- Ekori Location within Nigeria
- Coordinates: 5°52′50″N 8°07′21″E﻿ / ﻿5.880605°N 8.122474°E
- Country: Nigeria
- State: Cross River
- Local Government Area: Yakurr

= Ekori =

Ekori is a community in Yakurr, Nigeria.

==Language and culture==
The native language is Lokaa. English is the official language; other languages spoken in Ekori include pidgin English, which most West African people understand. Leboku is the New Yam festival or harvest thanksgiving often celebrated in Ekori during the month of September. Another fascinating cultural event in Ekori is popularly known as KEPU (wrestling), practised when celebrating men and women who have attained a certain age bracket. According to Daryll Forde, 1964 (Yako Studies) this community is the second largest in Yakurr Local Government Area of Cross River State, Nigeria. The people of Ekori living outside the community also contribute through Ekori Progressive Elements League (EPEL), and through age-grade associations known as (Ekoh). EPEL members are primarily women, most of whom live in Calabar, Lagos, and Abuja.
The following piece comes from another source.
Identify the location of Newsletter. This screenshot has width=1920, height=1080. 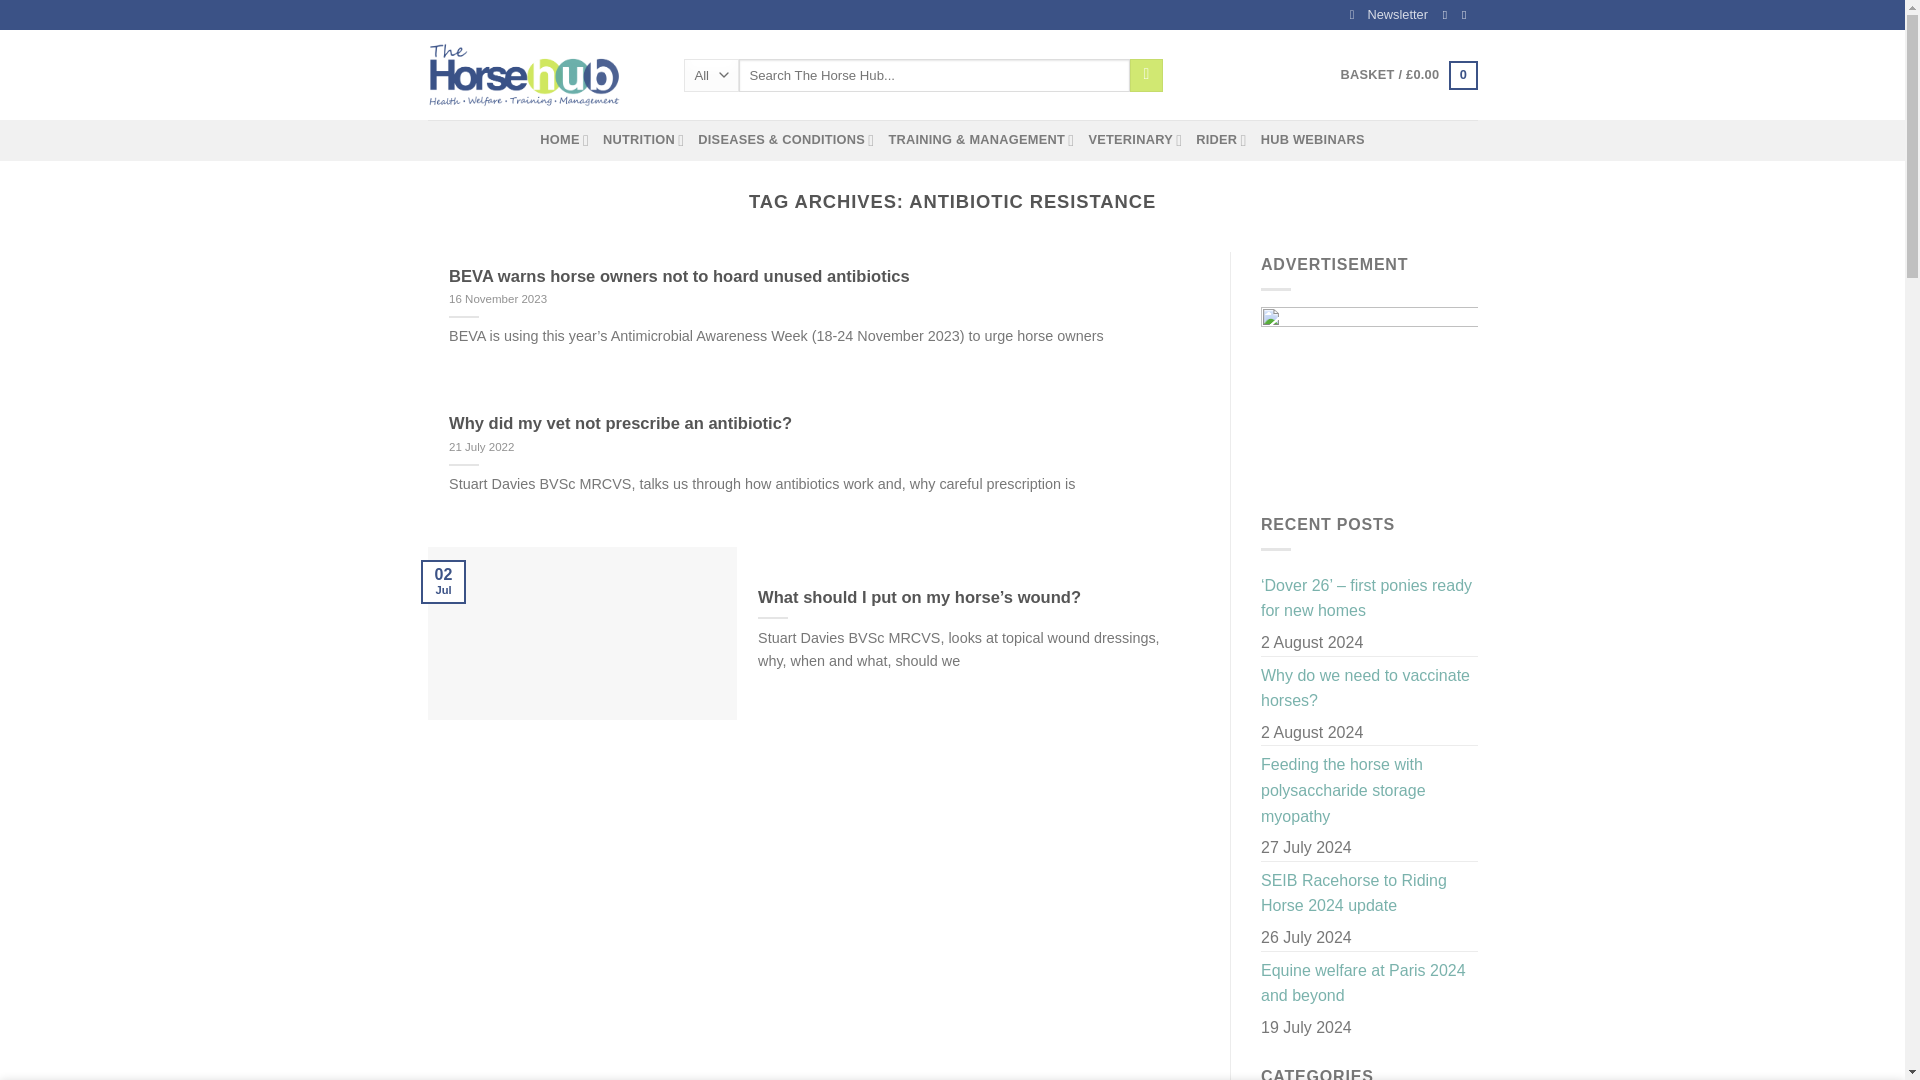
(1388, 15).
The age grades, on the other hand, are composed of individuals of the same age or younger or older by at most two years.

==Religion==
The people of Ekori are mainly Christian with about 2% of the population identifying with traditional religions. More than half of the population are subsistence farmers; they plant mainly cassava, maize, Yam and vegetables. Eighty percent of the cassava is processed into garri. They also have civil servants and Entrepreneurs. Commercial farmers mainly owners of small-holding oil palm estates can be found in the community.